### Work instructions
Using the records below, locate all lines containing "Open" and return them.

Dataset records:
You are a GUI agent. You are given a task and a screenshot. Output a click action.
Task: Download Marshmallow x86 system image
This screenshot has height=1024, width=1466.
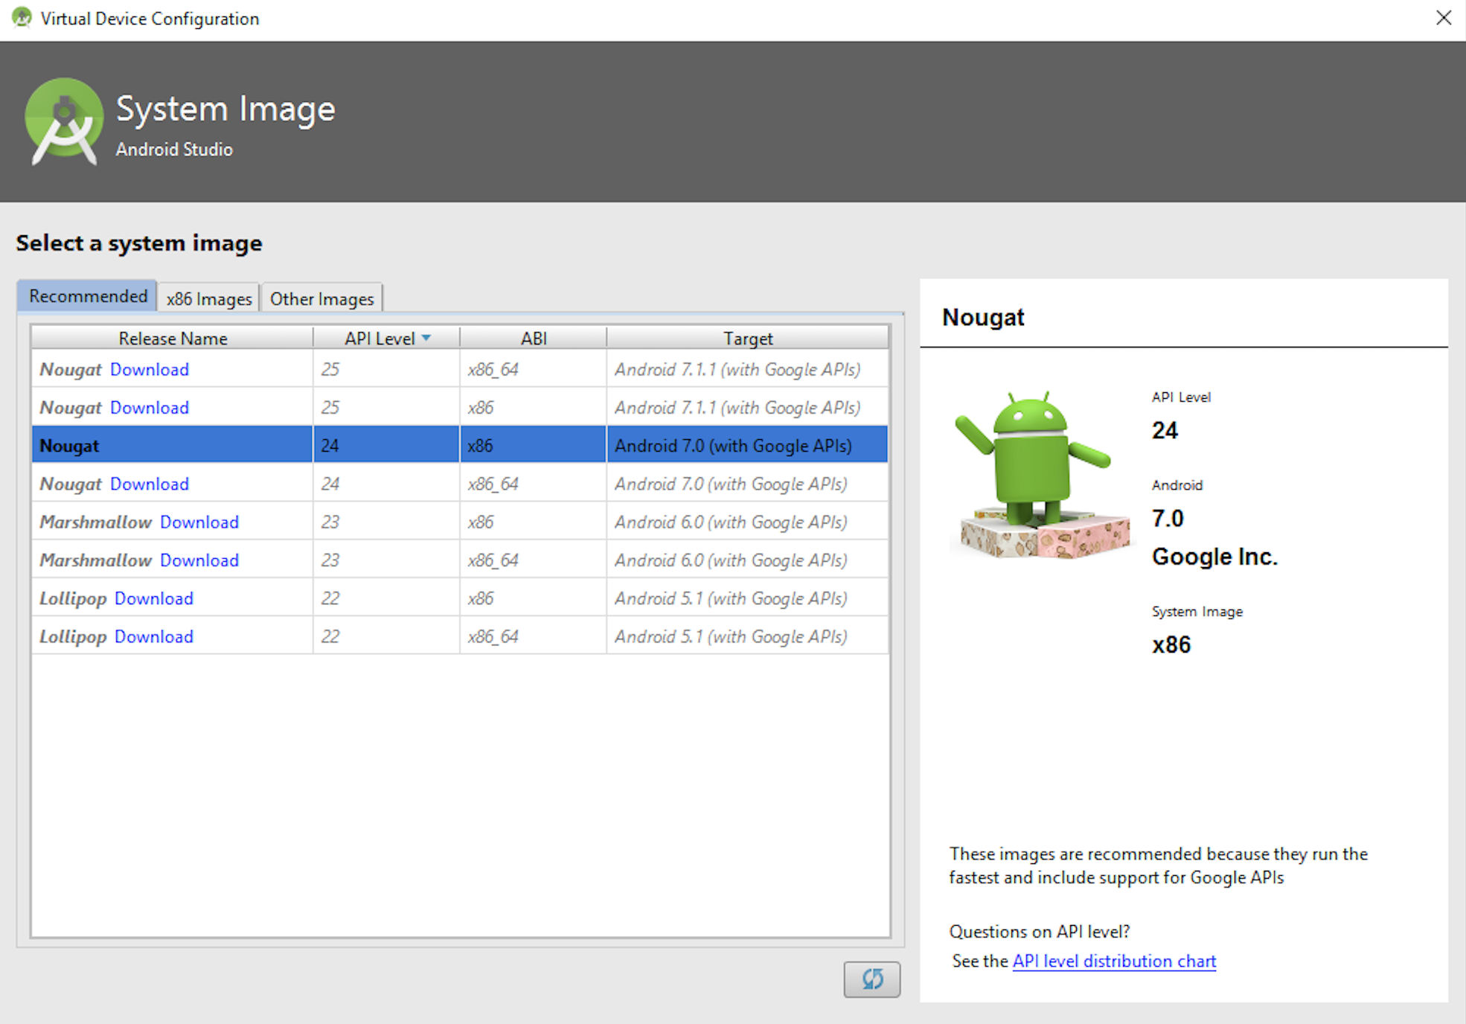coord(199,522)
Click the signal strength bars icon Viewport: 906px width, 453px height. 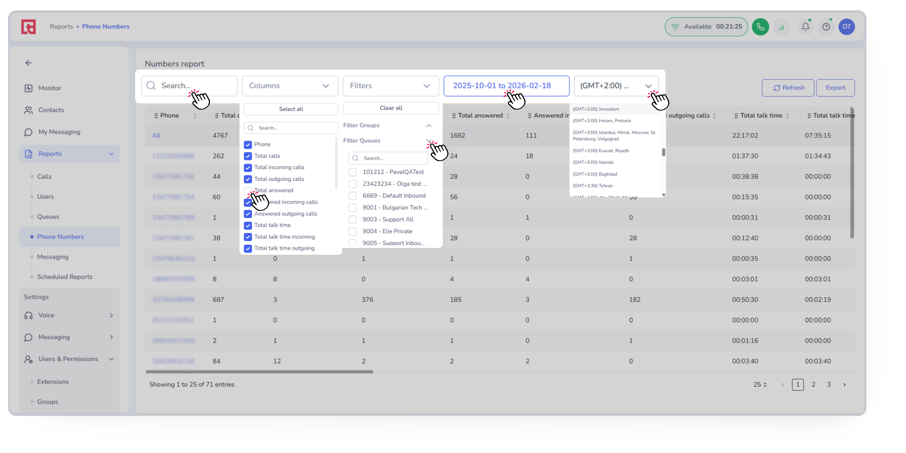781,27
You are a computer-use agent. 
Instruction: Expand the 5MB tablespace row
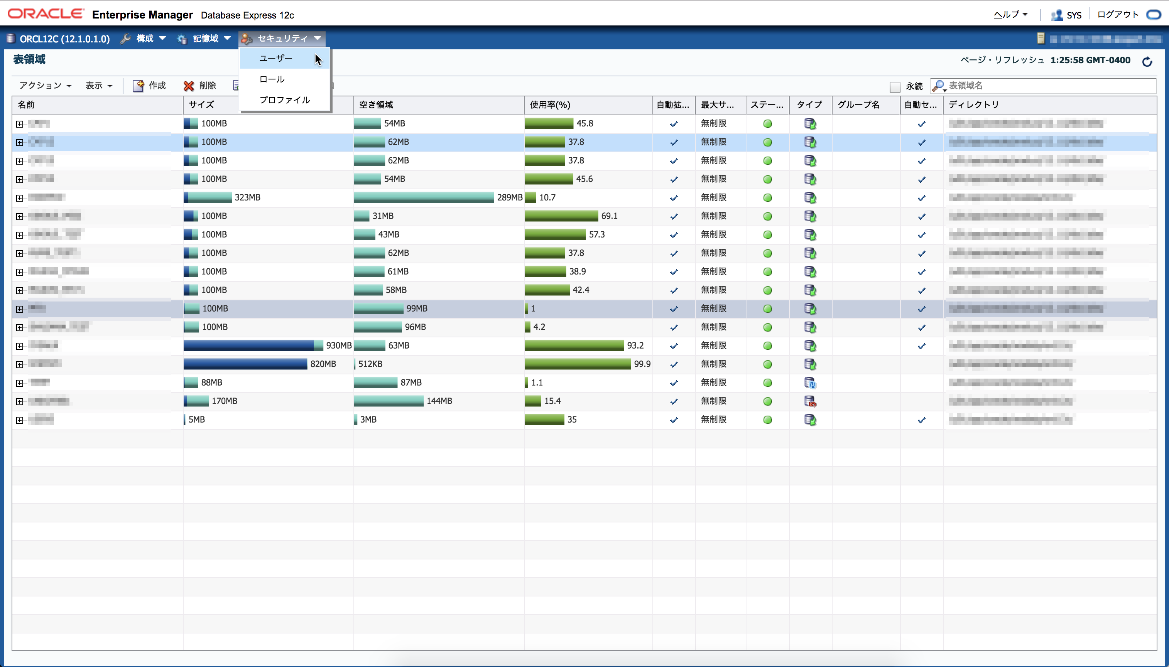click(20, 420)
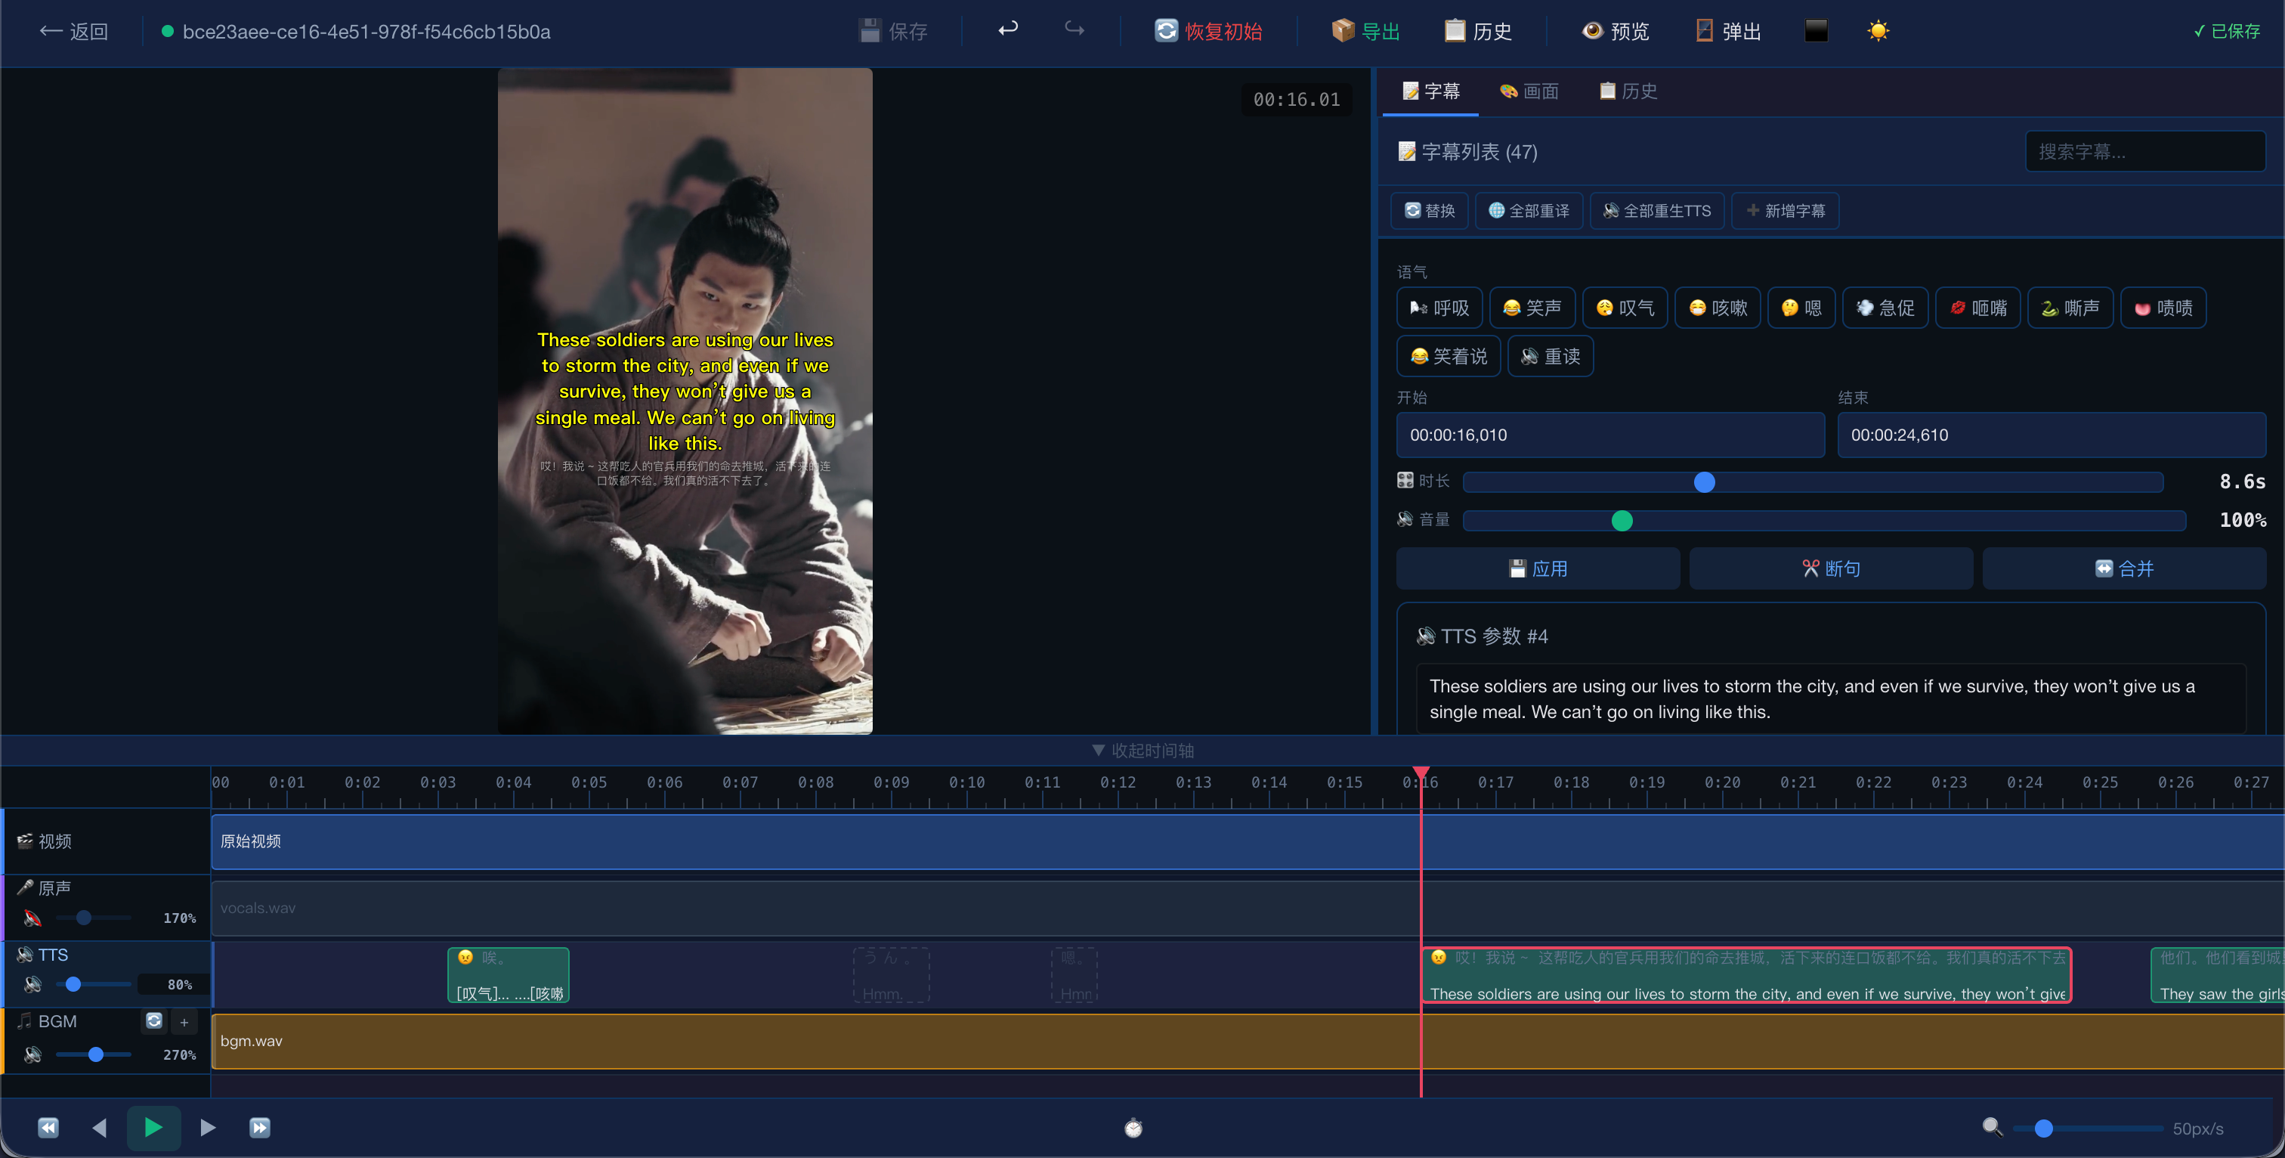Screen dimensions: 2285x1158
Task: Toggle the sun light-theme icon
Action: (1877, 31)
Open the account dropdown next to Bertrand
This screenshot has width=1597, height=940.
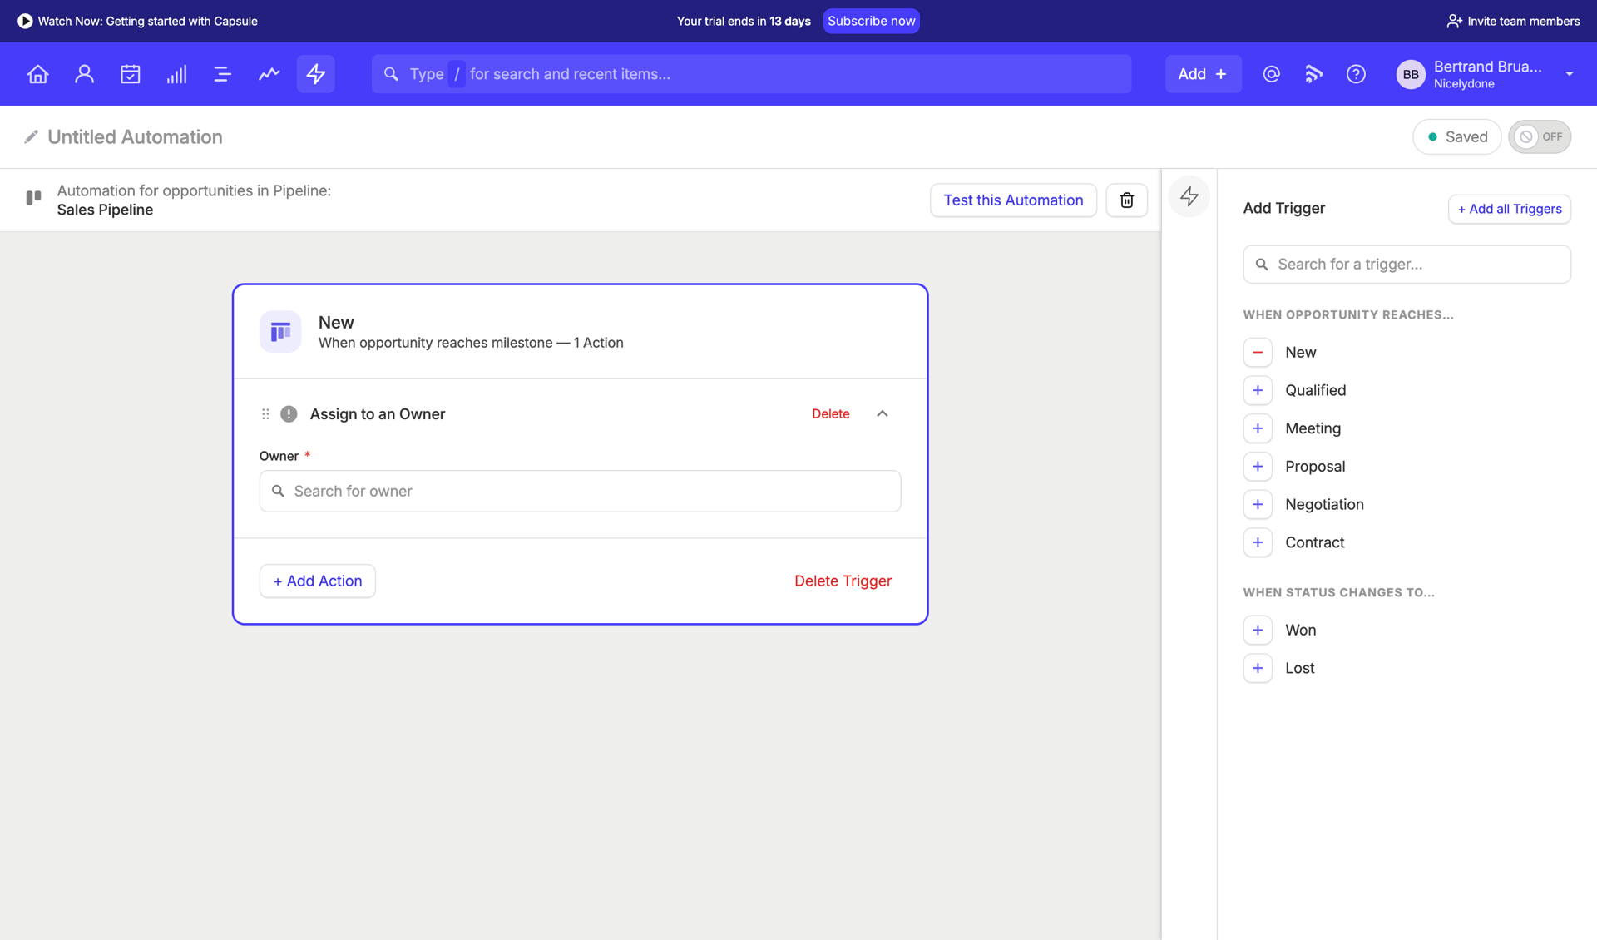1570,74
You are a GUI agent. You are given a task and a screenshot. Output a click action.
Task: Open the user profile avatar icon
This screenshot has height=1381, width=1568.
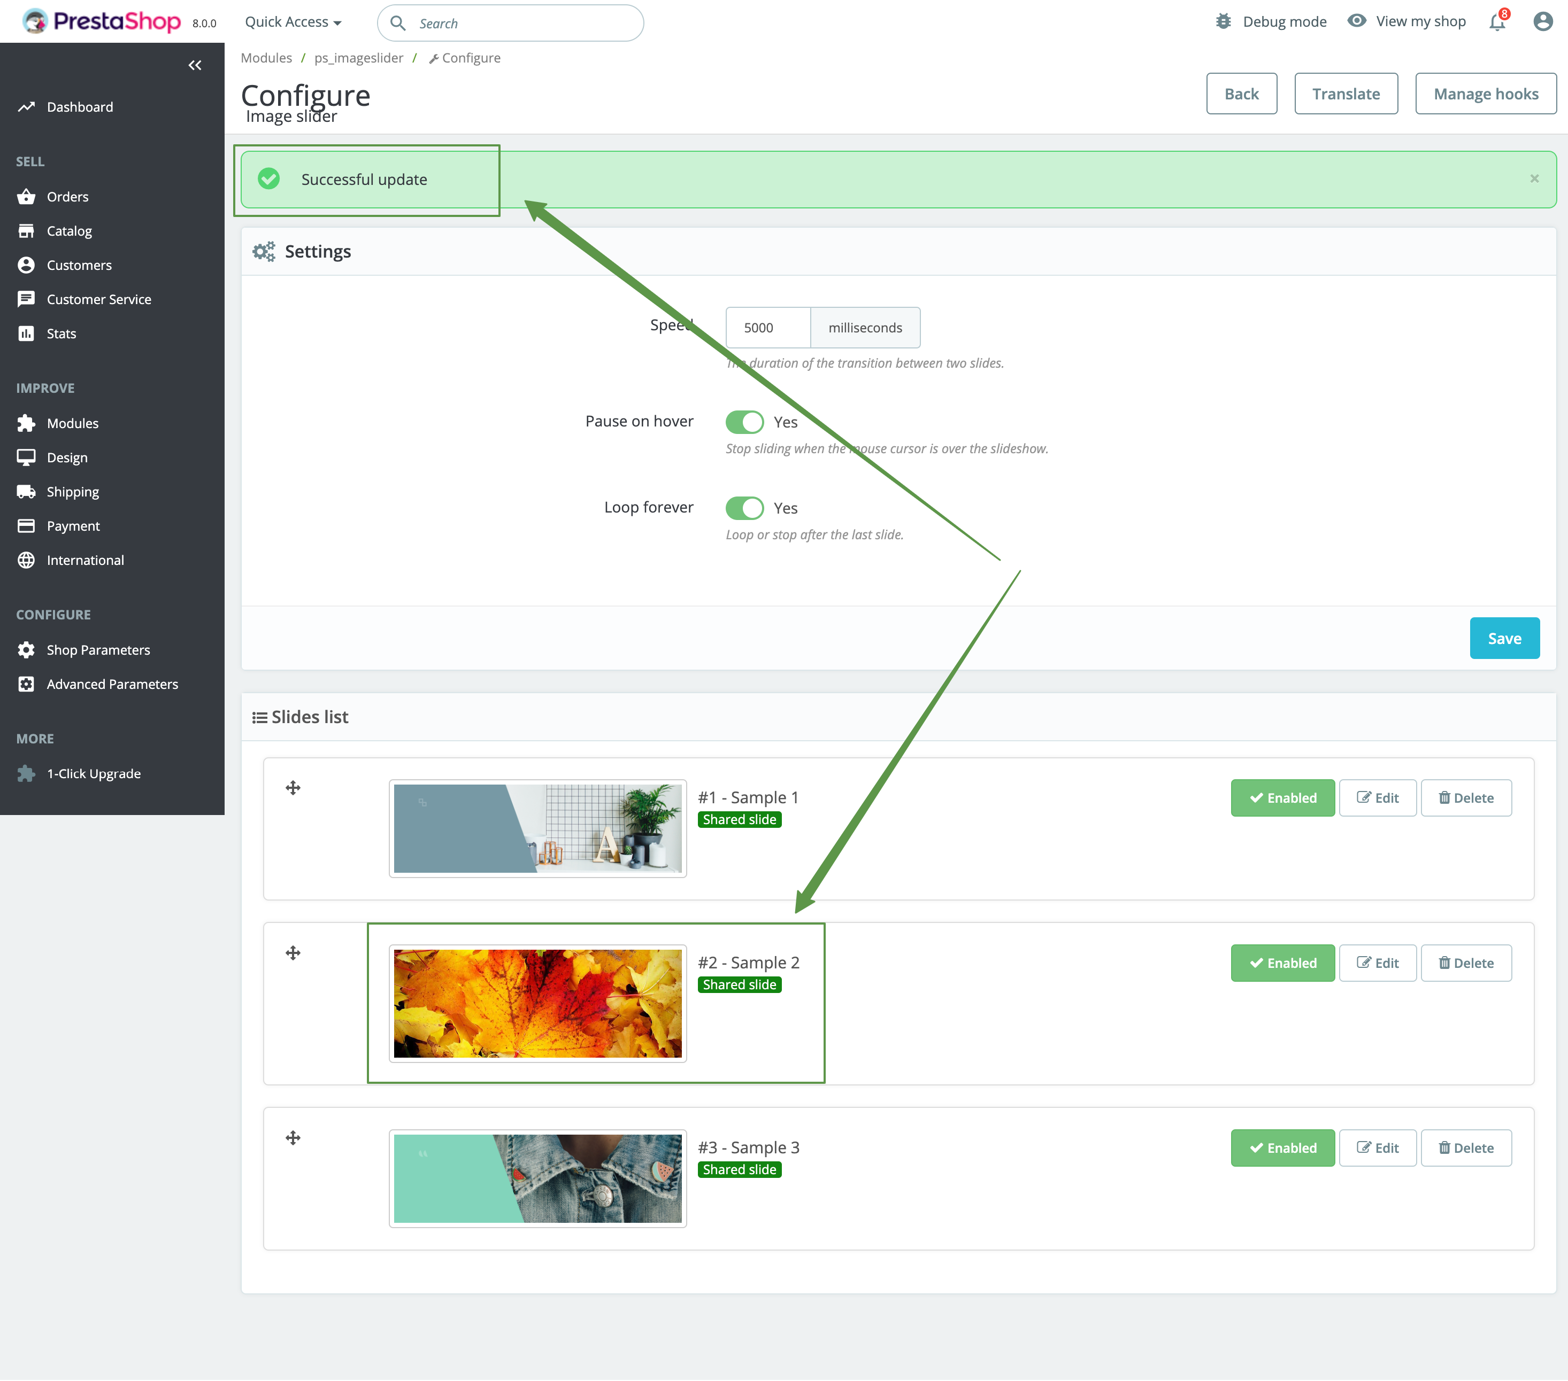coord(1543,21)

### The completed task
Open the account dropdown next to Bertrand
Task: Open the user profile avatar icon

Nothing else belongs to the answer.